** start DATA ENTRIES **

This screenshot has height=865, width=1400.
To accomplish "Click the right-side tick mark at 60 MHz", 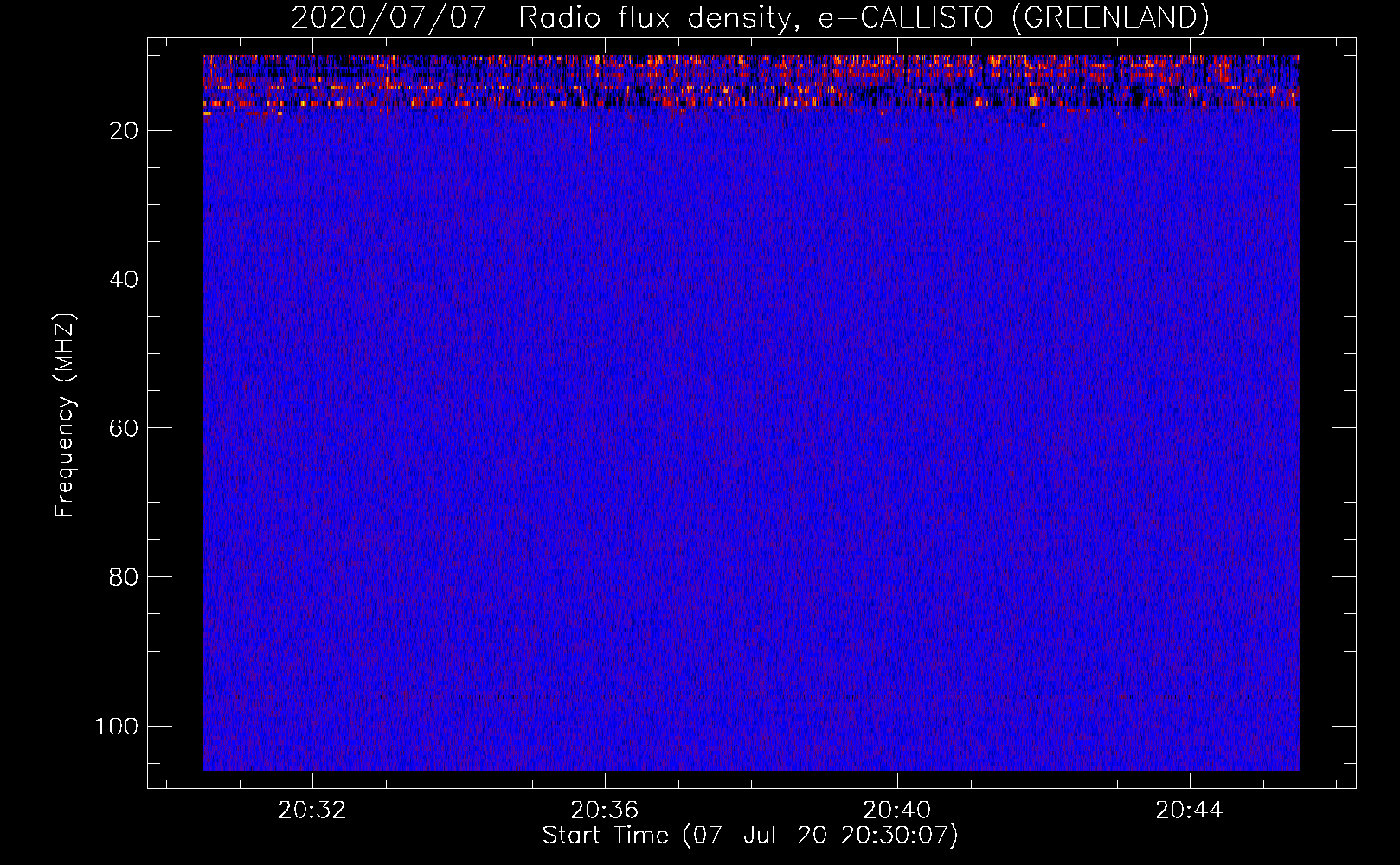I will coord(1344,427).
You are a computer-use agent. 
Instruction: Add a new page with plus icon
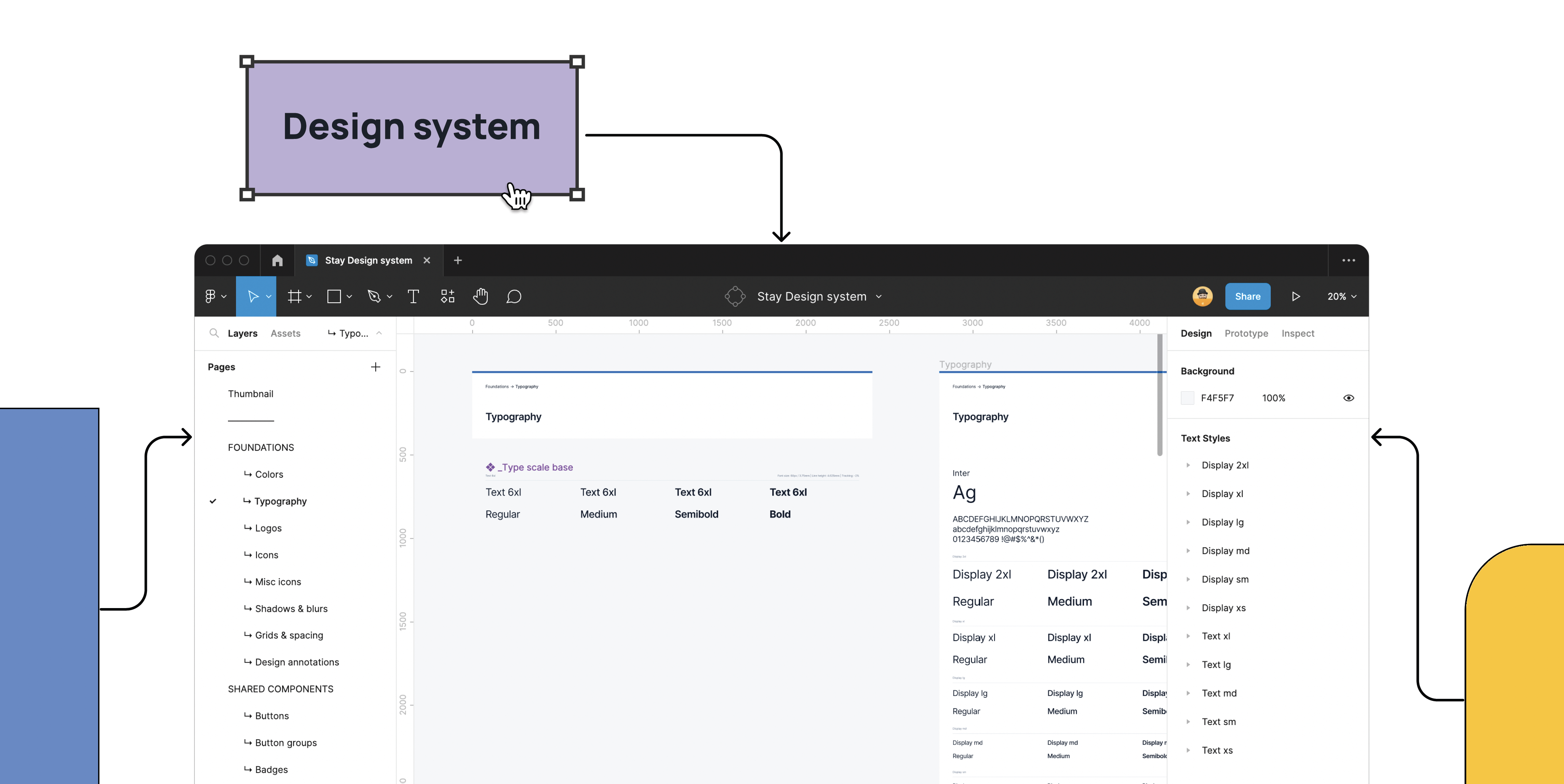click(x=375, y=367)
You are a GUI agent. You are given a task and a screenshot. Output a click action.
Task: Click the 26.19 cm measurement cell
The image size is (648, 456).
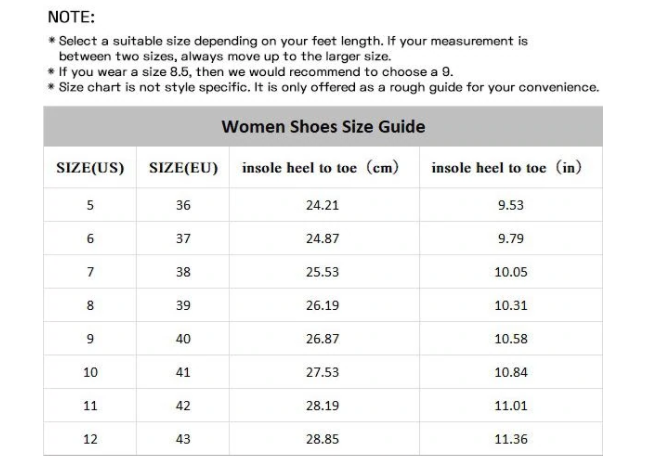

** end DATA ENTRIES **

DIRECTION: Arrange the lines from the one containing "You are a computer-use agent." through the end of the rows as a Markdown table with the columns n and Line. Number each line and place it in its own entry, skipping blank lines and leaving the pictures out.

TASK ANSWER:
| n | Line |
|---|---|
| 1 | You are a computer-use agent.  |
| 2 | Instruction: Add a new page with plus icon |
| 3 | click(x=375, y=367) |
| 4 | You are a GUI agent. You are given a task and a screenshot. Output a click action. |
| 5 | Task: Click the 26.19 cm measurement cell |
| 6 | The image size is (648, 456). |